文芸同人誌「アピ」第5号(茨城県笠間市)
本誌には東日本大震災で、福島県から笠間市に避難生活をしている人たちが参加している。詩作品「我が郷は荒野なり」の小澤英治氏(66)は、人も家も思い出もすべてを奪いその記憶は消えることがないーー詩。これを南相馬市鹿島区仮設住宅での生活中につくり、南相馬「みんなのコンサート曲」~心の内側~作詞:南相馬仮設住宅のみなさん、作曲ピアノ歌:赤松泰子)に収録されているという。福島県民の境遇は、次々と移ろいゆく出来事のなかに日々埋没してしまい、まるで普通のやむを得えない災害のごとく風化してゆく。これでよいのだろうか、と疑問を感じる。
【「桑の実の熟れる頃」さら みずえ】
敗戦後、兵役を解かれて帰郷した兵士は、村の少女に性欲を高ぶらせて襲ってしまうが、村長の娘ということ知って、我にかえる。さらにその兵士は死んだことになっていて、婚約者は兄の嫁になっている。話の基本は戦前から続いた農家の家族制度に縛られた人間の姿である。昔はよくある話だが、現代人とって、戦争が人間をどう変えてしまうものか、想像が出来ずにいるようだ。実際想像ののしようがないのであるが、過去のこのような話によって手がかりとしたいものだ。
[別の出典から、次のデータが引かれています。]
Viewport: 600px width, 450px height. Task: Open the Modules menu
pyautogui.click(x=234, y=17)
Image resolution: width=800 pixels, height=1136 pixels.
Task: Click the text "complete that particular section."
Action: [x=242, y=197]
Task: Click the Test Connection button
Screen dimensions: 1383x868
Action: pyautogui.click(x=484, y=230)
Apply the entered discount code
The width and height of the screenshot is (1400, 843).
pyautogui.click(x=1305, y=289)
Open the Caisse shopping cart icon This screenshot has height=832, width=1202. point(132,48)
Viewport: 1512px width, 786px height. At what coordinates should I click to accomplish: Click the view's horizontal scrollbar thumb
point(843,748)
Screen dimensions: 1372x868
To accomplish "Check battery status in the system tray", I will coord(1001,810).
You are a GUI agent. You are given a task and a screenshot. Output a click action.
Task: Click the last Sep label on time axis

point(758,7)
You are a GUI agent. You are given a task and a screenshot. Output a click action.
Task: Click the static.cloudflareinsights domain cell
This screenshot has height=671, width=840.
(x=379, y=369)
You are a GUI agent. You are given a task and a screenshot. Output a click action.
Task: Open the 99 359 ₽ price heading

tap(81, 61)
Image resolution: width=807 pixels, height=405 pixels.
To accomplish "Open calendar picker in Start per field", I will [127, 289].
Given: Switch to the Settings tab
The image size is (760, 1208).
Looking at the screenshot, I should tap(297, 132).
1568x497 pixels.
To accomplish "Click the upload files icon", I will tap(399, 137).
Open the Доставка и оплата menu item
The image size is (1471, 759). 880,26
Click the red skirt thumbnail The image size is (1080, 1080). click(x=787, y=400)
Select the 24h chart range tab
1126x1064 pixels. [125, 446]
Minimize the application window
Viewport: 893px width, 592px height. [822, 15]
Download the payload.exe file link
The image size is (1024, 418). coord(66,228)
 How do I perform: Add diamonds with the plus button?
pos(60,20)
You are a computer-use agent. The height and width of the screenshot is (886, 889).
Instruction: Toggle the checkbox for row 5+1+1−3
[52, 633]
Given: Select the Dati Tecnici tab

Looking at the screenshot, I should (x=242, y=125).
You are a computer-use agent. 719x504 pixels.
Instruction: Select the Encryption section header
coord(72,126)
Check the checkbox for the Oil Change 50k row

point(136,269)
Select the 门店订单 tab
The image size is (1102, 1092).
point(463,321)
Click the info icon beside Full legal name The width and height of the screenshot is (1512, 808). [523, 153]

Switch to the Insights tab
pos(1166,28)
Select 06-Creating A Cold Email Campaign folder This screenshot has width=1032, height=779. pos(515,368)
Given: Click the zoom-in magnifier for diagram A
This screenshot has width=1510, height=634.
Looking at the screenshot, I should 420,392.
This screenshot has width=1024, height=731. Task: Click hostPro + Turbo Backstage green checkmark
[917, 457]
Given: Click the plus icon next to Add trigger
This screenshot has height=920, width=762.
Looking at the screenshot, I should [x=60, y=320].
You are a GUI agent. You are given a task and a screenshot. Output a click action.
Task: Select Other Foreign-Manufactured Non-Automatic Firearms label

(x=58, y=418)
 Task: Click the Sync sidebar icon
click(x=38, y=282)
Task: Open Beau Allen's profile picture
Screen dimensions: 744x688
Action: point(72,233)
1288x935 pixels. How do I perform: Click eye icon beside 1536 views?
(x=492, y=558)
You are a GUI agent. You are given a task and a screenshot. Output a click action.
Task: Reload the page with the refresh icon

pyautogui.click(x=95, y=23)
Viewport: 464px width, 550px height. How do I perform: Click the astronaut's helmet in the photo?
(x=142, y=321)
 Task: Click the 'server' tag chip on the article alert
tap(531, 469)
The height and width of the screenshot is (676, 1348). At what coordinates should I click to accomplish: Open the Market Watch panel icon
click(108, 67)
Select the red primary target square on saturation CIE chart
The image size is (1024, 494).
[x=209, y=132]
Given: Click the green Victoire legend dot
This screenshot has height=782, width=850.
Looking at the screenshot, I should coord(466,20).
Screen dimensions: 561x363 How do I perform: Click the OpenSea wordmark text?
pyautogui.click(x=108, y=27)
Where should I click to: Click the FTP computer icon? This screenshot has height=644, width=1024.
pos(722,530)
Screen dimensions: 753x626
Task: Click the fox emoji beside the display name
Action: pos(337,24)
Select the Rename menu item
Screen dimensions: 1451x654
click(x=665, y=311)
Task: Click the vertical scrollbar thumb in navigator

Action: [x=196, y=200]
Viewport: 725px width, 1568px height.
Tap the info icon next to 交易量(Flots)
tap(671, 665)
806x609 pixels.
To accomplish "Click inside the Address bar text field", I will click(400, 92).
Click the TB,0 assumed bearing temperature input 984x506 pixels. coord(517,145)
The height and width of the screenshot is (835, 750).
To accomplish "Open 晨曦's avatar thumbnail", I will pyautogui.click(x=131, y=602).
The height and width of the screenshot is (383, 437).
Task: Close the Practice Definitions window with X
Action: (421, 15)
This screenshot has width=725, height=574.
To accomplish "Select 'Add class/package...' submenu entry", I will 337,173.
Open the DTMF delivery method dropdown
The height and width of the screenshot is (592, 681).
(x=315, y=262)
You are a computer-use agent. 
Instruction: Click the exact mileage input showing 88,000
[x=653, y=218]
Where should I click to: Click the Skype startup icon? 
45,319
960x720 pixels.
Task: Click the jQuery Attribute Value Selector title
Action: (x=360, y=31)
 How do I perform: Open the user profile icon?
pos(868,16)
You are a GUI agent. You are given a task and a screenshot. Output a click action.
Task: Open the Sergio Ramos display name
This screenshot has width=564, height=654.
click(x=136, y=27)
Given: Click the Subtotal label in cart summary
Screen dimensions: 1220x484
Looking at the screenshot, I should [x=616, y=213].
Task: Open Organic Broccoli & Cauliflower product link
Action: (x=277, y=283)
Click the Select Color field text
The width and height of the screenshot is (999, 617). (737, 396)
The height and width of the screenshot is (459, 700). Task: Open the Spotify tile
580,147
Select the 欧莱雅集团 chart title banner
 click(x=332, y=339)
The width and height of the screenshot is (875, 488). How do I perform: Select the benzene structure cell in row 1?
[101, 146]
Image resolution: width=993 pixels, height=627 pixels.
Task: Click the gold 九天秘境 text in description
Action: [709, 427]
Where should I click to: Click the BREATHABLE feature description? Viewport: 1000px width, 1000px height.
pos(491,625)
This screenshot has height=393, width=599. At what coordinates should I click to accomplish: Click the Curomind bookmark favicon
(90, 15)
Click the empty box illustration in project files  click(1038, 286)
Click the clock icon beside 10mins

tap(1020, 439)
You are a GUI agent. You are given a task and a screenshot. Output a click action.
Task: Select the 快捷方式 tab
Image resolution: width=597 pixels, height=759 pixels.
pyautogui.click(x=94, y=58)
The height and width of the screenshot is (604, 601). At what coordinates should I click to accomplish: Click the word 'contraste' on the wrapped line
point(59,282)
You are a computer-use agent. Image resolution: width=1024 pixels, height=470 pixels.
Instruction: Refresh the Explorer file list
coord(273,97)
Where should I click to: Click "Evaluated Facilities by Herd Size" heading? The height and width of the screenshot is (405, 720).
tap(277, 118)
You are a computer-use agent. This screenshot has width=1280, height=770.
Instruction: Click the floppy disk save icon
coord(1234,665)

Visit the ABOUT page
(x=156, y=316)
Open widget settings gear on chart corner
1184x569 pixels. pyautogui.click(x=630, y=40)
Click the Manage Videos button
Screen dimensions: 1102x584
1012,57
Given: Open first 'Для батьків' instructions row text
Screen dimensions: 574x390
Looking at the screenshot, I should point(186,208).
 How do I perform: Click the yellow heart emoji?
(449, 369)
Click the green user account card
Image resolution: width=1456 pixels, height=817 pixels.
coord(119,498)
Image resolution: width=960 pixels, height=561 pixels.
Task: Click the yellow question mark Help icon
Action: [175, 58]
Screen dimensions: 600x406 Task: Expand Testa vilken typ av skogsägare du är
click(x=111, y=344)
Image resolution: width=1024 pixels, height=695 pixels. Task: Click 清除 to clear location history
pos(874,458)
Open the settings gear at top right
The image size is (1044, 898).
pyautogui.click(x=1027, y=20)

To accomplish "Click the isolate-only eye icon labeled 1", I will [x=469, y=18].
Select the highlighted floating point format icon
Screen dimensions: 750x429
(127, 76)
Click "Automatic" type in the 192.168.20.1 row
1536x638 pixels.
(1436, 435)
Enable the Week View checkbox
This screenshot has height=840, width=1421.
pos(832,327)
。
【「回想の北岳」宇高光男】
山岳登攀記録と思って読み始めたところ、小説でそれも相当長い。山好きな人のロマンと女性へのロマンを重ねて描いている。これも一つの趣向である、なかなか難しいところ根気よく挑戦している。小説書きより山のぼりの方が好きという風に読めた。
【「思い出すこと『霞町界隈編』」飛田俊介】
浅田次郎の小説に「霞町物語」というものがあるそうで、その当時作者が、赤坂・六本木界隈の「アマンド」洋菓子店に勤めていたという。当時は、溜池や赤坂の周辺には、レコード会社があって歌手や芸能人が多く姿を見せていた。赤坂のアマンドはだいぶ頑張っていたようだが、いつのまにか見なくなった。六本木にはまだ店があって、そこの店長に会ったという。とりとめのない話だが、文芸味がある。
【「『たんぽぽ』旅行会」田中修】
保母さんの育成専門学校の卒業生が配偶者をつれて恒例の旅行をしている。今回は北海道を旅行をレポートしている。レポートの書き方に、作者の社交的人柄がにじみでている。本誌の幅広い読者の支援を得る要因でもあろう。
発行所=309-1722茨木県笠間市平町1884-190、田中方。文学を愛する会。
紹介者「詩人回廊」発行人・伊藤昭一。